» TO DO:
1/ According to the report on teaching English as a Foreign Language, how many students does a typical public-school classroom hold?
2/ Extend the report on teaching English as a Foreign Language with new prose that picks up after its final sentence.
>> Start SOURCE TEXT
Countries are becoming more and more multi-racial and diversified in terms of culture and population. They need to learn the language spoken officially in their residing nation. Since English is the most widely used language in major parts of the world, therefore, teaching English as a Foreign Language have become a specialist skill and a profitable enterprise. EFL schools are increasing on a gradual basis, and so is the demand of teachers. In this report, the major focus is held on the nature of differentiation in English as a Foreign Language with a secondary attention on how it can serve to improve the learner's use and application of the English language. The issues of how differentiation aids the learner, how far-reaching are the differentiation strategies in EFL, and whether it has a scope to become more widespread in its acceptance into English Language teaching are addressed. This paper elaborates a literature review of the research. The different theories and concepts presented by scholars in regard to the teaching strategies are summarized and described in this part of the report.

Research Question

This research report aims to determine which strategies are the most effective in the teaching of EFL students so that they can communicate in proficient English.

Literature Review

With respect to EFL teaching methods, Gardner (2008) points out that students tend to memories grammatical rules, passages of written English and vocabulary to cope with the requirements for passing the grade level. He concludes the English teaching methods in learning classes are traditional, mostly following the Audio-Lingual Method (Mahfood, 2011). To give a clear picture of the whole setting, classrooms in the public schools are usually crowded, with 45 to 55 students in each classroom. On the other hand, English language labs (available in some schools) are rarely used by EFL teachers (Gallik, 2008).
>> End SOURCE TEXT
>> Start RECORDED DATA
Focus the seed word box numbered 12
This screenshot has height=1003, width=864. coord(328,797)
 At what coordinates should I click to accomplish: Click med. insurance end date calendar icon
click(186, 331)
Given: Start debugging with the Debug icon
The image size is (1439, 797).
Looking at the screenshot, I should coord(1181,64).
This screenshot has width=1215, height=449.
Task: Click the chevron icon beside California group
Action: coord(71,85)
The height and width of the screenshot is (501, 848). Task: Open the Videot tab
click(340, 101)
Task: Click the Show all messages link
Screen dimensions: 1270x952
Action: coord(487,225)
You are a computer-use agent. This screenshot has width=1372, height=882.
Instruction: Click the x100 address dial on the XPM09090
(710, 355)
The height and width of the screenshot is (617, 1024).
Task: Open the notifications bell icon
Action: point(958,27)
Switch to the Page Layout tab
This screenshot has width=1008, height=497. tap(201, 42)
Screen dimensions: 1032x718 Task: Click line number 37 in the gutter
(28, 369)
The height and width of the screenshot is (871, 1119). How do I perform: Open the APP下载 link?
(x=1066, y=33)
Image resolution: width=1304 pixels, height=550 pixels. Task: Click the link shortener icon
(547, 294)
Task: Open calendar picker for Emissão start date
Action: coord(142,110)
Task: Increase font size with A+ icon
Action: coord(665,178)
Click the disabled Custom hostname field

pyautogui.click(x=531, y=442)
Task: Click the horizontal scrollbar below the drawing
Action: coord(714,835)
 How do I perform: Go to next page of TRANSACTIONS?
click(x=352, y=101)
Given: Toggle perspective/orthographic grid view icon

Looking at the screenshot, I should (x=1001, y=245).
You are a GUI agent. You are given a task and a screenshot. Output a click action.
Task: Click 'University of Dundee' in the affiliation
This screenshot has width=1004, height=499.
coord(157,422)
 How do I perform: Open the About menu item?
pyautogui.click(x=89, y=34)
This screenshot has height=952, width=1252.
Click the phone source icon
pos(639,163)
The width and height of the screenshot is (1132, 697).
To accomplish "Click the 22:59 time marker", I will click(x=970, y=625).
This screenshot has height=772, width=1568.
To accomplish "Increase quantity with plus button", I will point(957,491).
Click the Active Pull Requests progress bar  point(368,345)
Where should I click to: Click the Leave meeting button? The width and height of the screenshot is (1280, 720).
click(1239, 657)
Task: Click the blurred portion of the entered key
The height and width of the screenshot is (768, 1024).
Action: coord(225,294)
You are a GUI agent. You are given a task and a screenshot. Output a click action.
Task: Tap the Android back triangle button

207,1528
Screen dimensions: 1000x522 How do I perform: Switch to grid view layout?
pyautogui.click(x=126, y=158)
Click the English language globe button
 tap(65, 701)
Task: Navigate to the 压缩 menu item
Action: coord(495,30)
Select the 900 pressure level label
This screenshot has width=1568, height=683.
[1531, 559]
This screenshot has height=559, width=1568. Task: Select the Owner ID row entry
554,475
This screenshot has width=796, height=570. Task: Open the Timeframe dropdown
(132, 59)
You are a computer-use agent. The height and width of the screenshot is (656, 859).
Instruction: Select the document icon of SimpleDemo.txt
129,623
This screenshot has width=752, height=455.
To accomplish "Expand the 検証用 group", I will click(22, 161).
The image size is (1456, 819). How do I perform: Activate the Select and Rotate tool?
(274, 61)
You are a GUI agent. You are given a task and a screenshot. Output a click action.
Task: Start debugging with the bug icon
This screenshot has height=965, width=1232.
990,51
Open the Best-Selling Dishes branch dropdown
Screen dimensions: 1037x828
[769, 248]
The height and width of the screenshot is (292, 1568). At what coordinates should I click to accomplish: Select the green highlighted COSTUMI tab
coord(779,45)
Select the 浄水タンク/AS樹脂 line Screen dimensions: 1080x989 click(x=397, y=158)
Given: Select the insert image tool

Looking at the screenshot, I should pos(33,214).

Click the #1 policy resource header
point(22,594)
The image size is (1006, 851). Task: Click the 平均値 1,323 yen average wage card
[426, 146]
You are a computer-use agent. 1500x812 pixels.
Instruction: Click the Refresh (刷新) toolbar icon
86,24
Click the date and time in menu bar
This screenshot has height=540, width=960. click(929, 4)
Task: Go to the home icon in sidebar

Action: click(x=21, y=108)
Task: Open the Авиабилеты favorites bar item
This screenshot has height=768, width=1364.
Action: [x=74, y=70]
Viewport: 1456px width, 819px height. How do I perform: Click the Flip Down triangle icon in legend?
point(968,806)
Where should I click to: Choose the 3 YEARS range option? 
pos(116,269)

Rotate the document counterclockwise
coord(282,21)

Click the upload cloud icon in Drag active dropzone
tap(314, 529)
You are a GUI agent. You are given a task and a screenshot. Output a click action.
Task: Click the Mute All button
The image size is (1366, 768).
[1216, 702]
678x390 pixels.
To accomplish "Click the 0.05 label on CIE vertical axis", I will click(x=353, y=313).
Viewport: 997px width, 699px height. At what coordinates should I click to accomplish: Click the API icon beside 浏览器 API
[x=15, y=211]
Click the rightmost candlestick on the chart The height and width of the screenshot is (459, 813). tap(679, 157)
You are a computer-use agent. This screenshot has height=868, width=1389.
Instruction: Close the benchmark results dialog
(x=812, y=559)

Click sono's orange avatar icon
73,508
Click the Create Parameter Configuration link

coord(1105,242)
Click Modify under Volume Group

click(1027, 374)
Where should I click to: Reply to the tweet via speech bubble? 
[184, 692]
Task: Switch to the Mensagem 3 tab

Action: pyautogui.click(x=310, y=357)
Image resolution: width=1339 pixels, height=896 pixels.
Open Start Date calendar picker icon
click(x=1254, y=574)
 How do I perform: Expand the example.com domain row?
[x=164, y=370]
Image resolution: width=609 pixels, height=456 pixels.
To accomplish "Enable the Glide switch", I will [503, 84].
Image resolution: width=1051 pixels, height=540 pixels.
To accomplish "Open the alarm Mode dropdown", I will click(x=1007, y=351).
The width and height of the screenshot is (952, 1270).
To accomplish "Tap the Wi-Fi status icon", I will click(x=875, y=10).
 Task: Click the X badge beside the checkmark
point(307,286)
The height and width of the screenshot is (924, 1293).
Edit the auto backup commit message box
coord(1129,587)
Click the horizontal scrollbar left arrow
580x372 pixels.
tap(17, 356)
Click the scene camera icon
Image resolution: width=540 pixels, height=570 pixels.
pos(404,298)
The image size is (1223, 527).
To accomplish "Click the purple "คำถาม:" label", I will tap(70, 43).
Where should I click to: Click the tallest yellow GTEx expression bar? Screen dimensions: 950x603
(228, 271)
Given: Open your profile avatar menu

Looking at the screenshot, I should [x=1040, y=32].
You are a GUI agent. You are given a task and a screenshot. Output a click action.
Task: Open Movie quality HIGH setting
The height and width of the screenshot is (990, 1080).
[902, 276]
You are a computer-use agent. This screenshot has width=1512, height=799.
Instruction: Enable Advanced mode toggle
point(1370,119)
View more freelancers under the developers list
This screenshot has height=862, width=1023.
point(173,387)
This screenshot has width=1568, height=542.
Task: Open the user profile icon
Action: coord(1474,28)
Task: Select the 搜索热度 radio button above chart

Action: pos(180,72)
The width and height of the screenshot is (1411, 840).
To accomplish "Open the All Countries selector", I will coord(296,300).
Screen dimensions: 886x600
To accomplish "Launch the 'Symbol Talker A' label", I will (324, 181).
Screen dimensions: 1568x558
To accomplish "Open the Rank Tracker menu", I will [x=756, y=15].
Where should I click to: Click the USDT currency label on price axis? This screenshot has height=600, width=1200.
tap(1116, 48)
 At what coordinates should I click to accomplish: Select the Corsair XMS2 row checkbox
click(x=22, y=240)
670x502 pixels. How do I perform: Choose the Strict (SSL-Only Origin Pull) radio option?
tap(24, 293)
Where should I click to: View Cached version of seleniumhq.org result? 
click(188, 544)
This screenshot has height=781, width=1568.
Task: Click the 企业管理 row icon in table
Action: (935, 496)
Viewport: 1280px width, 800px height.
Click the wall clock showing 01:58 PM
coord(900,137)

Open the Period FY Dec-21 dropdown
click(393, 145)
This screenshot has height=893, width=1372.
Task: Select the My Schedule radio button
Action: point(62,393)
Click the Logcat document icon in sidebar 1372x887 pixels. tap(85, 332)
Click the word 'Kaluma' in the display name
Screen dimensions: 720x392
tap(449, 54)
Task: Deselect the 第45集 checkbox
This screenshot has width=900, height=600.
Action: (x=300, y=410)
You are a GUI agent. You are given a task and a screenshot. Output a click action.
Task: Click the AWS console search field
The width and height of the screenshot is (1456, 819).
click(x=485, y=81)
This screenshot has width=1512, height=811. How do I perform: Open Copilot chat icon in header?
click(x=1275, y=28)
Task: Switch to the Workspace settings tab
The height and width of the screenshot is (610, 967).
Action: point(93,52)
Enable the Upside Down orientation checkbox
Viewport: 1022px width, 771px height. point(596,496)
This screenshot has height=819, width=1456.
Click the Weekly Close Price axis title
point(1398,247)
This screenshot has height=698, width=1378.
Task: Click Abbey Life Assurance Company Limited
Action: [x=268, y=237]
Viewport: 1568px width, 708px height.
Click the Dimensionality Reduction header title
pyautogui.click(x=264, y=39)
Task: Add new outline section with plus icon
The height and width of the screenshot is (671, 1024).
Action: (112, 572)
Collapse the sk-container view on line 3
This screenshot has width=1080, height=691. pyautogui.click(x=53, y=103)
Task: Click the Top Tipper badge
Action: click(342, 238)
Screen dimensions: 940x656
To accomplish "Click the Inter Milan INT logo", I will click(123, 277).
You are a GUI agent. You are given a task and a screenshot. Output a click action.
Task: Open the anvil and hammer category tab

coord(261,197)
>> End RECORDED DATA
» EXPECTED RESPONSES:
1/ 45 to 55 students.

2/
Lack of Proper Training

Learning students spend six years at the intermediate and high-school levels learning English, along with other subjects. However, their English proficiency is generally considered being very poor in view of the time spent learning it (Clary, 2006). The assumption that students' achievement in English is low is based on many studies that examine the system of teaching English. There are no standardized national examinations to measure students' achievement in English.

Difficulties Faced by EFL Students

Many studies discuss the difficulties and problems which students generally encounter in learning English, including all language skills: listening, speaking, reading, and writing. The problem is that such a general and broad discussion of the difficulties and problems which students face in learning English might not be precise enough, since each language skill has its own related problems, factors, and circumstances affecting it (Sheorey, 2009). Consequently, the researcher felt that there is a strong need for investigating the difficulties and problems which students from the other regions encounter in learning English reading skills.

According to the literature on EFL reading, comprehension difficulties (poor or incomplete comprehension), reading speed difficulties (slow reading), ...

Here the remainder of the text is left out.